→ Aim of the exercise
Where the line containing "AFL Ladder (159, 2422)" appears, end the copy there, keeping that line; start from the first line of the entries, copy exactly, and omit pictures.

Collected data
☆ ☆ ☆ ☆ ☆ ☆ ☆

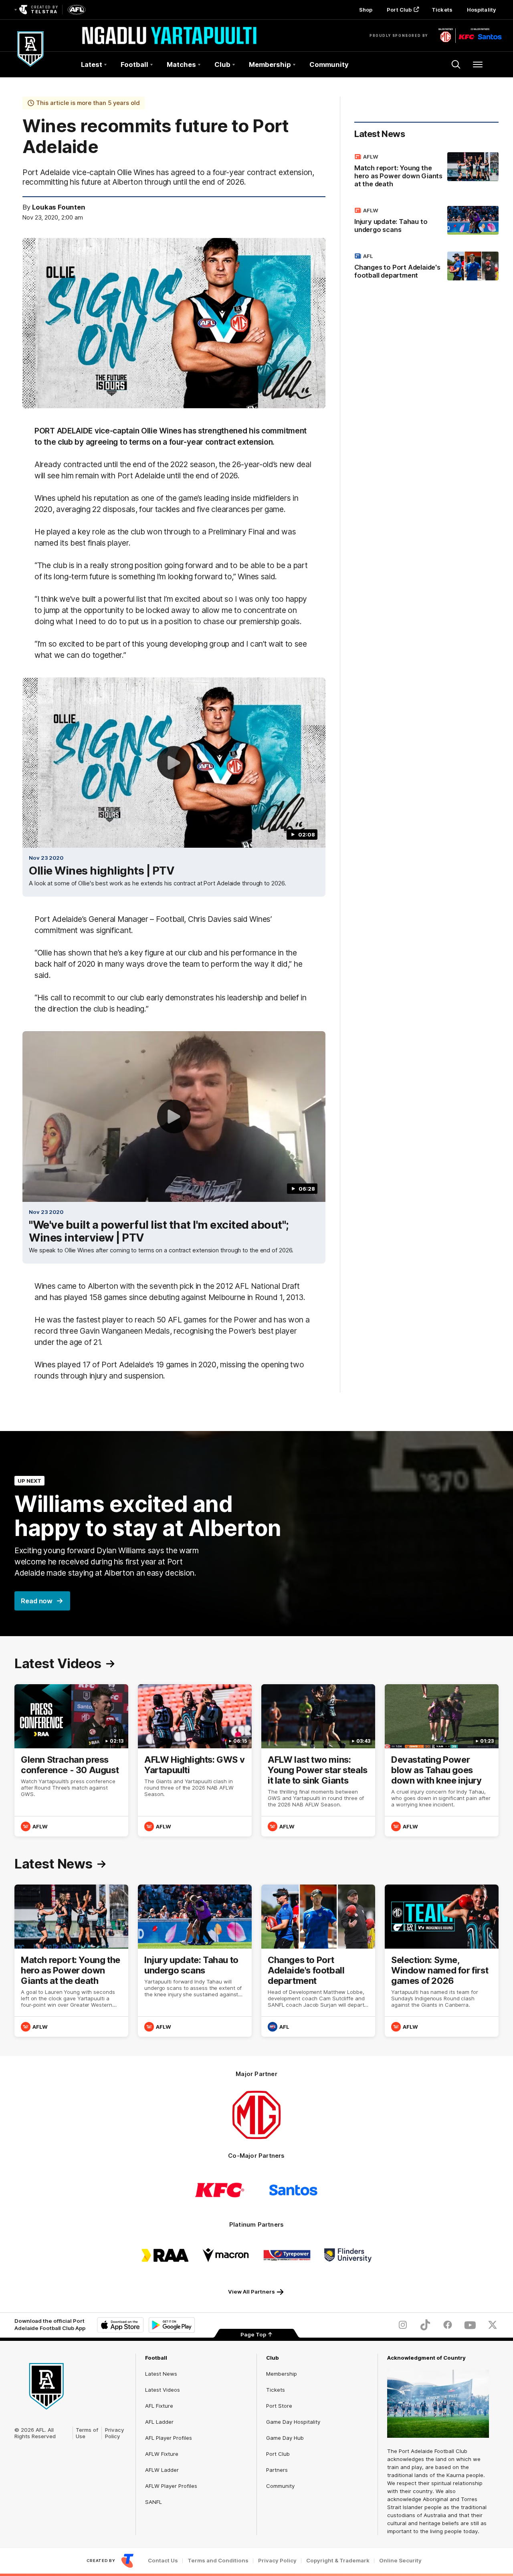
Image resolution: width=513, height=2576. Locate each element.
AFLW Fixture (161, 2454)
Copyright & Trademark (338, 2560)
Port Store (279, 2406)
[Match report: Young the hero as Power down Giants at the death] (426, 171)
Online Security (400, 2560)
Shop (365, 9)
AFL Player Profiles (168, 2438)
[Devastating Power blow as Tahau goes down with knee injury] (442, 1760)
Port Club (399, 9)
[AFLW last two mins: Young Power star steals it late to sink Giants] (318, 1760)
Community (329, 64)
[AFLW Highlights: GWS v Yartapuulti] (195, 1760)
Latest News (161, 2373)
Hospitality (481, 9)
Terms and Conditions (218, 2560)
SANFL (153, 2502)
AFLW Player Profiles (171, 2486)
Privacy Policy (114, 2433)
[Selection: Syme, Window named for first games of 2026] (442, 1961)
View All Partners (251, 2291)
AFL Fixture (159, 2406)
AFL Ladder (159, 2422)
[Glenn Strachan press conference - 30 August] (71, 1760)
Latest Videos (162, 2390)
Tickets (442, 9)
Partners (277, 2470)
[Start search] (456, 64)
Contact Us (163, 2560)
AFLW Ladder (162, 2470)
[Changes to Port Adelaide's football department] (426, 267)
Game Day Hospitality (293, 2422)
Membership (281, 2373)
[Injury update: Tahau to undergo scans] (426, 221)
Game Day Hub (285, 2438)
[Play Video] (174, 763)
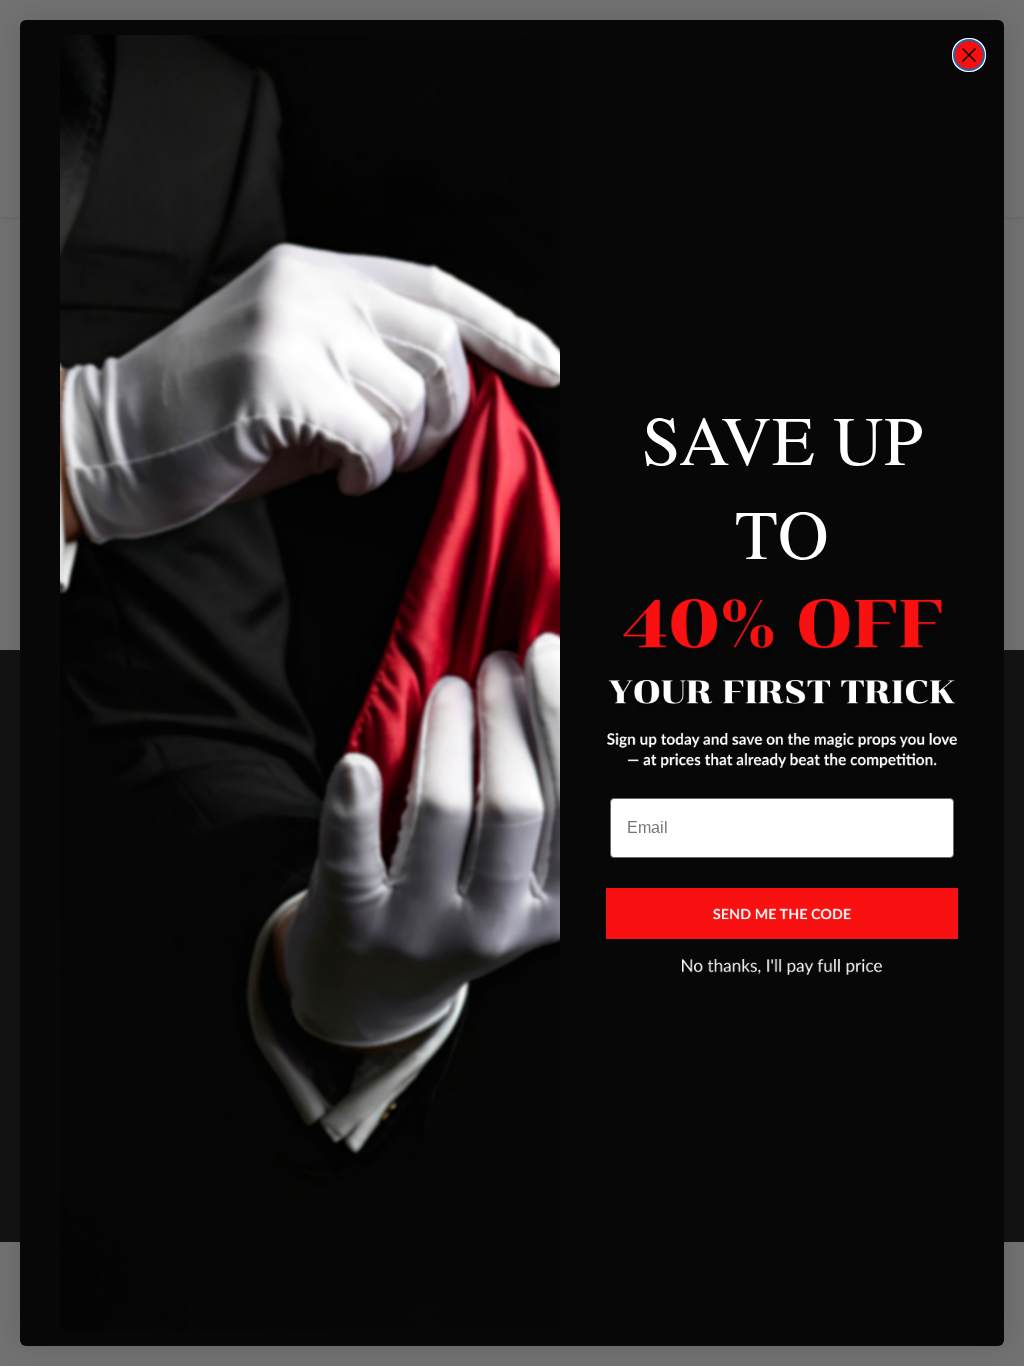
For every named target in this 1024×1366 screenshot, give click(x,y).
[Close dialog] (969, 55)
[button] (782, 914)
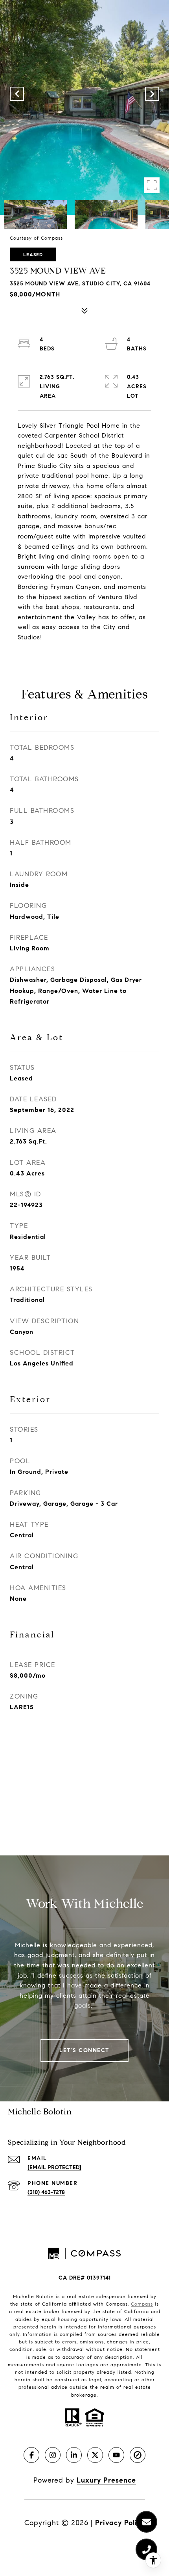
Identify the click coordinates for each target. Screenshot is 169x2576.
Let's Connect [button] (84, 2050)
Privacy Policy (120, 2522)
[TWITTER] (95, 2455)
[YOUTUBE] (116, 2455)
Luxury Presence (106, 2480)
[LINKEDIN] (74, 2455)
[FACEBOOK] (31, 2455)
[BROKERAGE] (137, 2455)
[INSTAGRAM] (53, 2455)
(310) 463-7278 (46, 2192)
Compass (142, 2304)
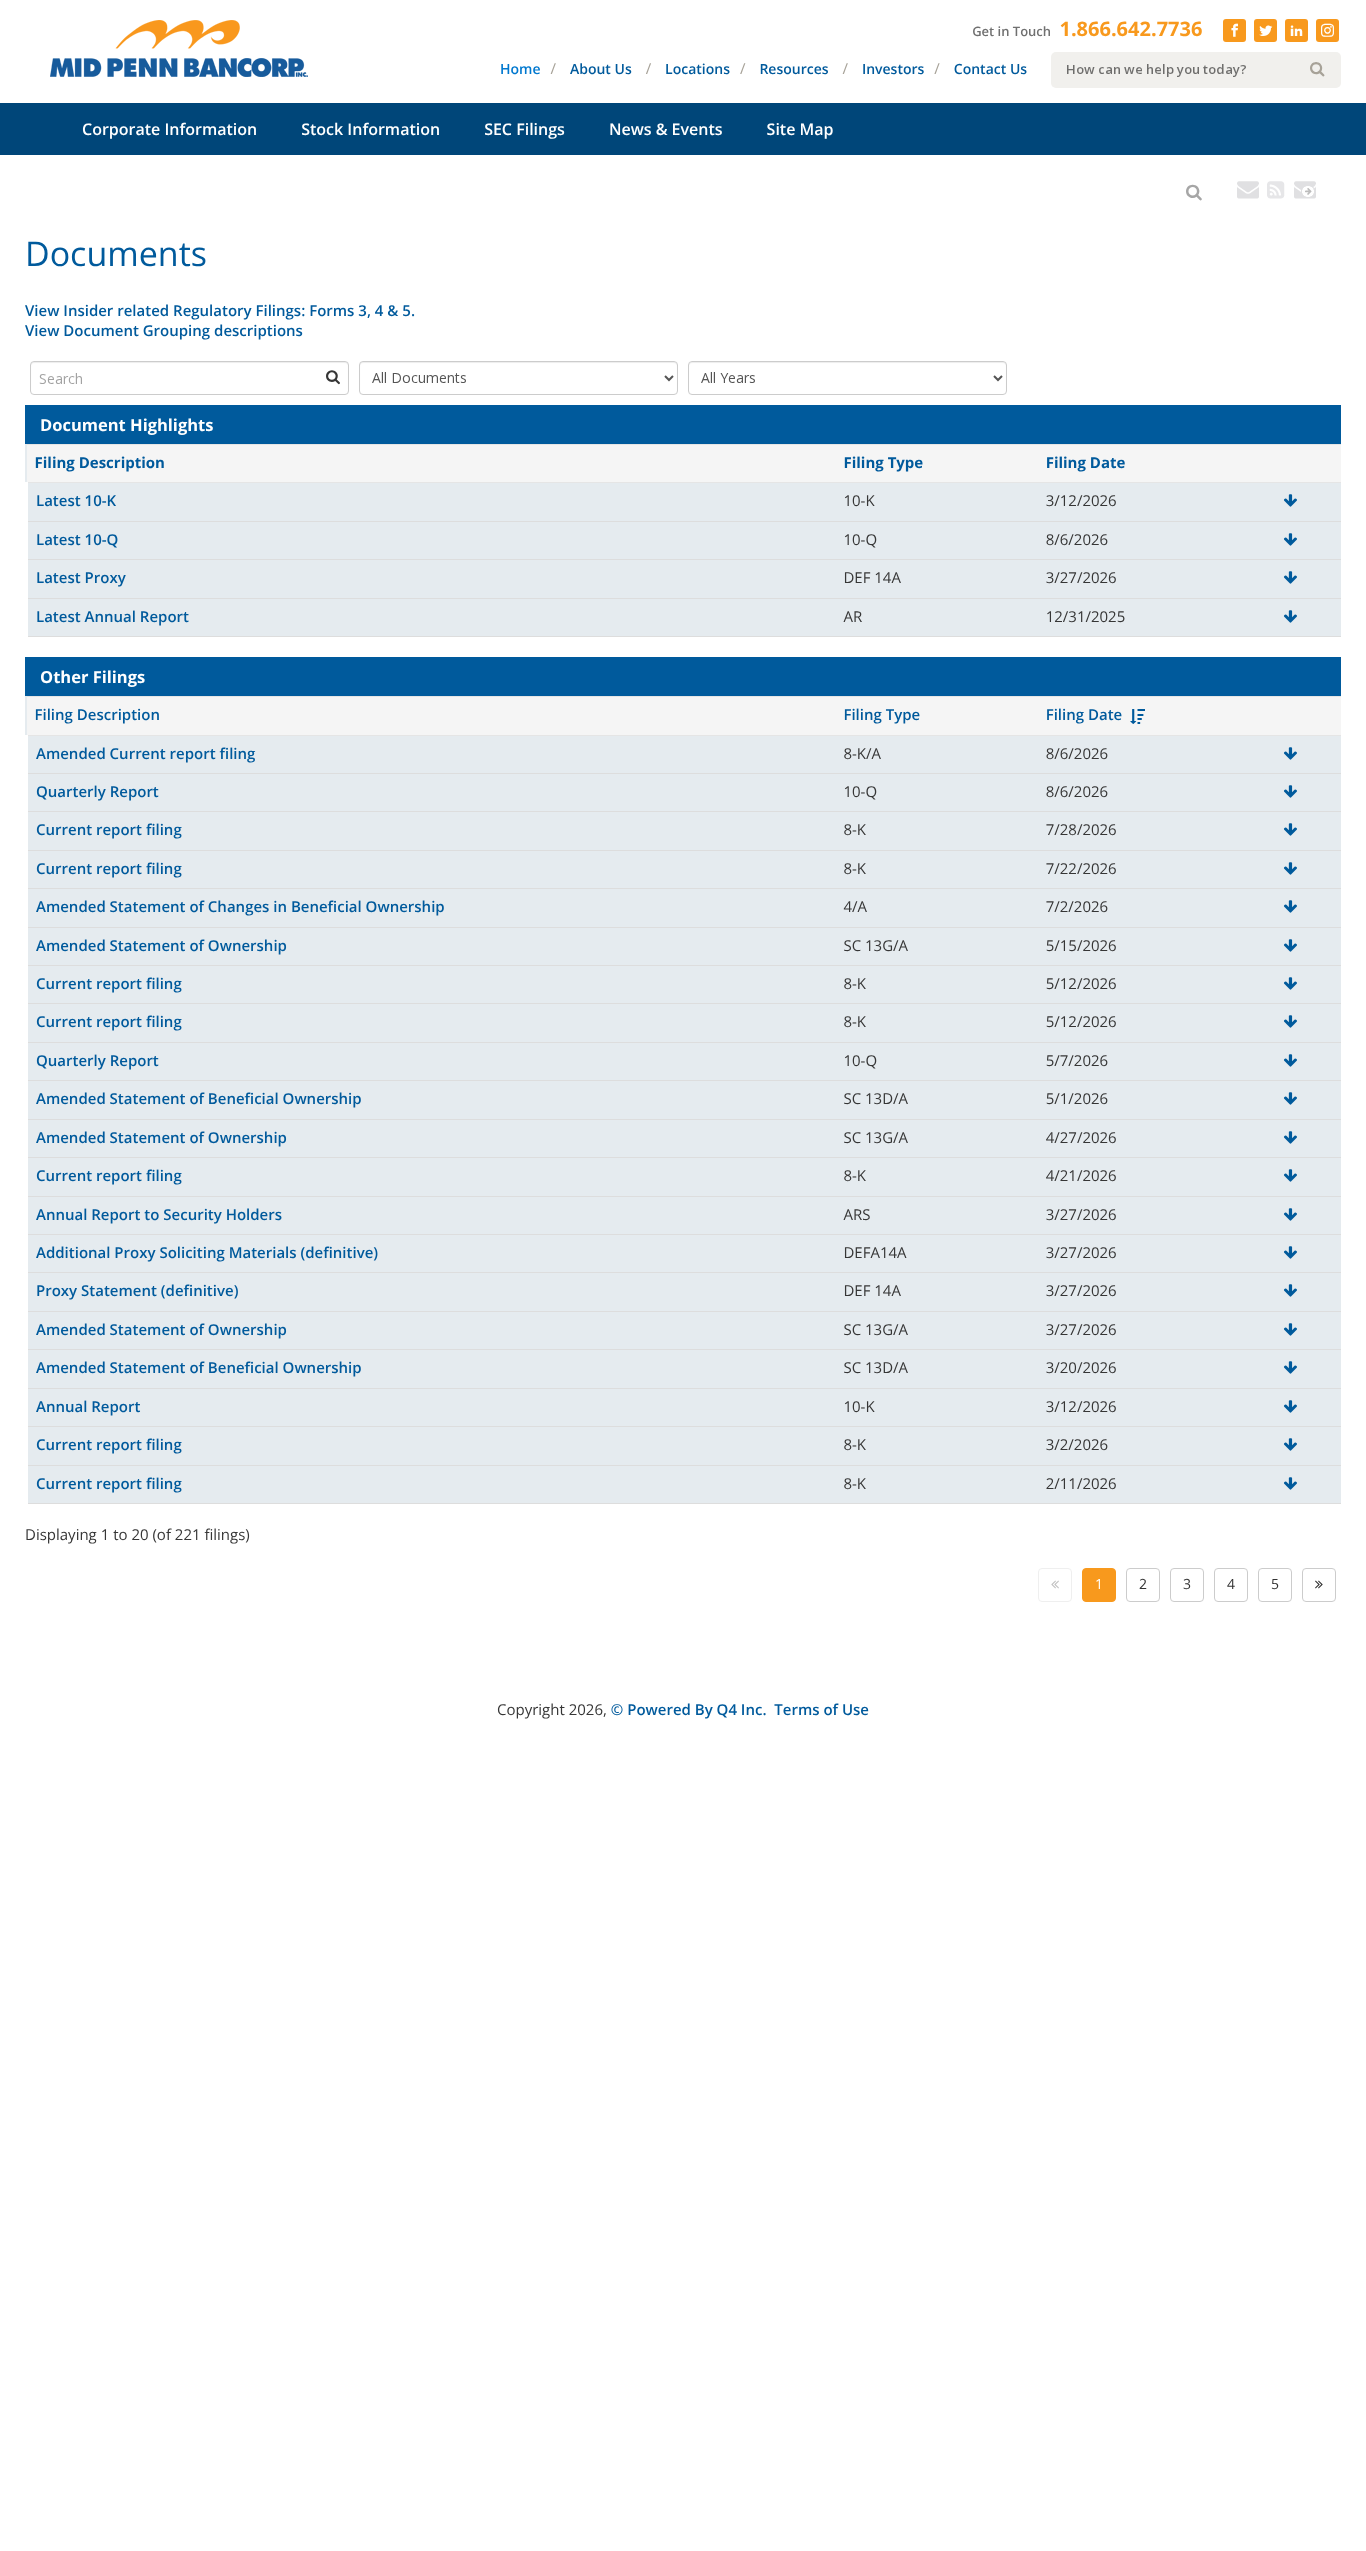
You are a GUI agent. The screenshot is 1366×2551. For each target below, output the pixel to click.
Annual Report (88, 1407)
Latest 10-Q (77, 540)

☆ ☆ ☆ ☆ ☆ ☆ ☆

→ Written response
Image resolution: width=513, height=2576. Locate each element.
AFLW Fixture (161, 2454)
Copyright & Trademark (338, 2560)
Port Store (279, 2406)
[Match report: Young the hero as Power down Giants at the death] (426, 171)
Online Security (400, 2560)
Shop (365, 9)
AFL Player Profiles (168, 2438)
[Devastating Power blow as Tahau goes down with knee injury] (442, 1760)
Port Club (399, 9)
[AFLW last two mins: Young Power star steals it late to sink Giants] (318, 1760)
Community (329, 64)
[AFLW Highlights: GWS v Yartapuulti] (195, 1760)
Latest News (161, 2373)
Hospitality (481, 9)
Terms and Conditions (218, 2560)
SANFL (153, 2502)
AFLW Player Profiles (171, 2486)
Privacy Policy (114, 2433)
[Selection: Syme, Window named for first games of 2026] (442, 1961)
View All Partners (251, 2291)
AFL Fixture (159, 2406)
AFL Ladder (159, 2422)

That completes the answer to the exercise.